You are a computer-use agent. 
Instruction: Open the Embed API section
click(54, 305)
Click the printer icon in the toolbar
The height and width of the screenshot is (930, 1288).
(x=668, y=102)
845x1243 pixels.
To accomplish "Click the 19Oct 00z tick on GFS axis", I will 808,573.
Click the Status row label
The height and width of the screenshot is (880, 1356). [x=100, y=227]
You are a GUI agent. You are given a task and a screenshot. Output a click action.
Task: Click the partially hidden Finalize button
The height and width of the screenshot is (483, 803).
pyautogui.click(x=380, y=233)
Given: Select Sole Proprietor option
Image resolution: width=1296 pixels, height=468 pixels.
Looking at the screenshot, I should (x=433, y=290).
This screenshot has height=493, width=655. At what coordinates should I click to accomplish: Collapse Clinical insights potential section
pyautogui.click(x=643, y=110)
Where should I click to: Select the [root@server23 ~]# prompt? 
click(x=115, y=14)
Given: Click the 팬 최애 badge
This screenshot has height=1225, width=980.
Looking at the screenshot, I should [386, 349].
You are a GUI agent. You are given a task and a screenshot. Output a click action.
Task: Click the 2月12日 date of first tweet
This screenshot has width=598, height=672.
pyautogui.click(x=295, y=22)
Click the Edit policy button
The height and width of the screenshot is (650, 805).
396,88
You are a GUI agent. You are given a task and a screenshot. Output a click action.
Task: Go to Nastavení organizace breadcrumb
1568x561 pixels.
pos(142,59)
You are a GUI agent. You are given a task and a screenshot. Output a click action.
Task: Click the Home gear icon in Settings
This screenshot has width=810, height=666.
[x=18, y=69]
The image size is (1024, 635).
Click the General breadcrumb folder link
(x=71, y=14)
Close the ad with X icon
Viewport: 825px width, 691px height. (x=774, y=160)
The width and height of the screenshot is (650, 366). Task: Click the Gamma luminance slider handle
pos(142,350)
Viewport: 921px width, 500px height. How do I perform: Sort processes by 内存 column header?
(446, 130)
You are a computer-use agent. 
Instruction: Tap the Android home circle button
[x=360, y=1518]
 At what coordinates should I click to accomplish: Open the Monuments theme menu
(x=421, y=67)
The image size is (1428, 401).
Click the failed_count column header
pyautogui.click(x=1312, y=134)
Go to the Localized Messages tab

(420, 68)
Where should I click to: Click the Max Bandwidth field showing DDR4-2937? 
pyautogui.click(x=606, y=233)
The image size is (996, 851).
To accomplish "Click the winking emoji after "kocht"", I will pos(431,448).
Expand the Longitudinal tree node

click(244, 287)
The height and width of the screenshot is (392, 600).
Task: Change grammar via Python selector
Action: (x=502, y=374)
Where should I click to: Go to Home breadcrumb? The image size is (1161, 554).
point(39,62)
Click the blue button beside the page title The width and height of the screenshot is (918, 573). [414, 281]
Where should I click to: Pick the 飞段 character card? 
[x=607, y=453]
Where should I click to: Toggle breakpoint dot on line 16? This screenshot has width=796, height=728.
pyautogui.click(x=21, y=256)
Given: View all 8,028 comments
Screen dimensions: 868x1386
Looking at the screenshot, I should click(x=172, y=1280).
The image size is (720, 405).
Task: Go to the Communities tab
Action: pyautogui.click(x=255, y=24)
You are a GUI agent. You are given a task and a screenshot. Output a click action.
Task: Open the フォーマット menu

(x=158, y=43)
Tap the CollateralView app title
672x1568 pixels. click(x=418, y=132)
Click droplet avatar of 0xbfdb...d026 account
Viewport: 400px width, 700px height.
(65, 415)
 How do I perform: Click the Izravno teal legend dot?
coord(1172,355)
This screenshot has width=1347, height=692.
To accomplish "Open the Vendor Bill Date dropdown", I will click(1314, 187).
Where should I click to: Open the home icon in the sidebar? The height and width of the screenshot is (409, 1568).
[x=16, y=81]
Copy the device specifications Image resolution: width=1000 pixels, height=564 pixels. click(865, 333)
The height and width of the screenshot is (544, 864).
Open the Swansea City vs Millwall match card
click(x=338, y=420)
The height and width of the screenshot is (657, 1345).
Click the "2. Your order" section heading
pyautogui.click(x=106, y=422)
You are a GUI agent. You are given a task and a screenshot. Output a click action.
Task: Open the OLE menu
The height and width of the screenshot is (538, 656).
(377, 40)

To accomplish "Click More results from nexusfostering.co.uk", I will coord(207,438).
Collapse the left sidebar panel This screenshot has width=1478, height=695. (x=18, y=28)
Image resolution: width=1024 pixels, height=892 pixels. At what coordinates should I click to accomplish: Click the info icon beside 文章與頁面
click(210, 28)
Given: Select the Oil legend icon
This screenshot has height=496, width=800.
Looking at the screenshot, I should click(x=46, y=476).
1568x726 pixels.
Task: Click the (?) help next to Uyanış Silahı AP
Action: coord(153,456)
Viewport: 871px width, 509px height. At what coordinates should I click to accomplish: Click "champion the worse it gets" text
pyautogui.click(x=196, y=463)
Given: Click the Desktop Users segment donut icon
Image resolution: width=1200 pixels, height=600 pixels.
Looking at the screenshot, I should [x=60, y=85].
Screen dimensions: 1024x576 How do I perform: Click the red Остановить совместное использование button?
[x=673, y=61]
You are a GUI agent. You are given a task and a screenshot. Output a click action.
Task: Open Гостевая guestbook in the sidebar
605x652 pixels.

___

Task directions
The material above should be returned exactly, in full.

Exercise answer
You are a computer-use agent. 
Instruction: Open the Embed API section
click(54, 305)
Click the printer icon in the toolbar
The height and width of the screenshot is (930, 1288).
(x=668, y=102)
845x1243 pixels.
To accomplish "Click the 19Oct 00z tick on GFS axis", I will 808,573.
Click the Status row label
The height and width of the screenshot is (880, 1356). [x=100, y=227]
You are a GUI agent. You are given a task and a screenshot. Output a click action.
Task: Click the partially hidden Finalize button
The height and width of the screenshot is (483, 803).
pyautogui.click(x=380, y=233)
Given: Select Sole Proprietor option
Image resolution: width=1296 pixels, height=468 pixels.
Looking at the screenshot, I should (x=433, y=290).
This screenshot has height=493, width=655. At what coordinates should I click to accomplish: Collapse Clinical insights potential section
pyautogui.click(x=643, y=110)
Where should I click to: Select the [root@server23 ~]# prompt? 
click(x=115, y=14)
Given: Click the 팬 최애 badge
This screenshot has height=1225, width=980.
Looking at the screenshot, I should [386, 349].
You are a GUI agent. You are given a task and a screenshot. Output a click action.
Task: Click the 2月12日 date of first tweet
This screenshot has width=598, height=672.
pyautogui.click(x=295, y=22)
Click the Edit policy button
The height and width of the screenshot is (650, 805).
396,88
You are a GUI agent. You are given a task and a screenshot. Output a click action.
Task: Go to Nastavení organizace breadcrumb
1568x561 pixels.
pos(142,59)
You are a GUI agent. You are given a task and a screenshot. Output a click action.
Task: Click the Home gear icon in Settings
This screenshot has width=810, height=666.
[x=18, y=69]
The image size is (1024, 635).
Click the General breadcrumb folder link
(x=71, y=14)
Close the ad with X icon
Viewport: 825px width, 691px height. (x=774, y=160)
The width and height of the screenshot is (650, 366). Task: Click the Gamma luminance slider handle
pos(142,350)
Viewport: 921px width, 500px height. How do I perform: Sort processes by 内存 column header?
(446, 130)
You are a computer-use agent. 
Instruction: Tap the Android home circle button
[x=360, y=1518]
 At what coordinates should I click to accomplish: Open the Monuments theme menu
(x=421, y=67)
The image size is (1428, 401).
Click the failed_count column header
pyautogui.click(x=1312, y=134)
Go to the Localized Messages tab

(420, 68)
Where should I click to: Click the Max Bandwidth field showing DDR4-2937? 
pyautogui.click(x=606, y=233)
The image size is (996, 851).
To accomplish "Click the winking emoji after "kocht"", I will pos(431,448).
Expand the Longitudinal tree node

click(244, 287)
The height and width of the screenshot is (392, 600).
Task: Change grammar via Python selector
Action: (x=502, y=374)
Where should I click to: Go to Home breadcrumb? The image size is (1161, 554).
point(39,62)
Click the blue button beside the page title The width and height of the screenshot is (918, 573). [414, 281]
Where should I click to: Pick the 飞段 character card? 
[x=607, y=453]
Where should I click to: Toggle breakpoint dot on line 16? This screenshot has width=796, height=728.
pyautogui.click(x=21, y=256)
Given: View all 8,028 comments
Screen dimensions: 868x1386
Looking at the screenshot, I should click(x=172, y=1280).
The image size is (720, 405).
Task: Go to the Communities tab
Action: pyautogui.click(x=255, y=24)
You are a GUI agent. You are given a task and a screenshot. Output a click action.
Task: Open the フォーマット menu

(x=158, y=43)
Tap the CollateralView app title
672x1568 pixels. click(x=418, y=132)
Click droplet avatar of 0xbfdb...d026 account
Viewport: 400px width, 700px height.
(65, 415)
 How do I perform: Click the Izravno teal legend dot?
coord(1172,355)
This screenshot has width=1347, height=692.
To accomplish "Open the Vendor Bill Date dropdown", I will click(1314, 187).
Where should I click to: Open the home icon in the sidebar? The height and width of the screenshot is (409, 1568).
[x=16, y=81]
Copy the device specifications Image resolution: width=1000 pixels, height=564 pixels. click(865, 333)
The height and width of the screenshot is (544, 864).
Open the Swansea City vs Millwall match card
click(x=338, y=420)
The height and width of the screenshot is (657, 1345).
Click the "2. Your order" section heading
pyautogui.click(x=106, y=422)
You are a GUI agent. You are given a task and a screenshot. Output a click action.
Task: Open the OLE menu
The height and width of the screenshot is (538, 656).
(377, 40)

To accomplish "Click More results from nexusfostering.co.uk", I will coord(207,438).
Collapse the left sidebar panel This screenshot has width=1478, height=695. (x=18, y=28)
Image resolution: width=1024 pixels, height=892 pixels. At what coordinates should I click to accomplish: Click the info icon beside 文章與頁面
click(210, 28)
Given: Select the Oil legend icon
This screenshot has height=496, width=800.
Looking at the screenshot, I should click(x=46, y=476).
1568x726 pixels.
Task: Click the (?) help next to Uyanış Silahı AP
Action: coord(153,456)
Viewport: 871px width, 509px height. At what coordinates should I click to accomplish: Click "champion the worse it gets" text
pyautogui.click(x=196, y=463)
Given: Click the Desktop Users segment donut icon
Image resolution: width=1200 pixels, height=600 pixels.
Looking at the screenshot, I should [x=60, y=85].
Screen dimensions: 1024x576 How do I perform: Click the red Остановить совместное использование button?
[x=673, y=61]
You are a GUI agent. You are given a task and a screenshot. Output a click action.
Task: Open Гостевая guestbook in the sidebar
605x652 pixels.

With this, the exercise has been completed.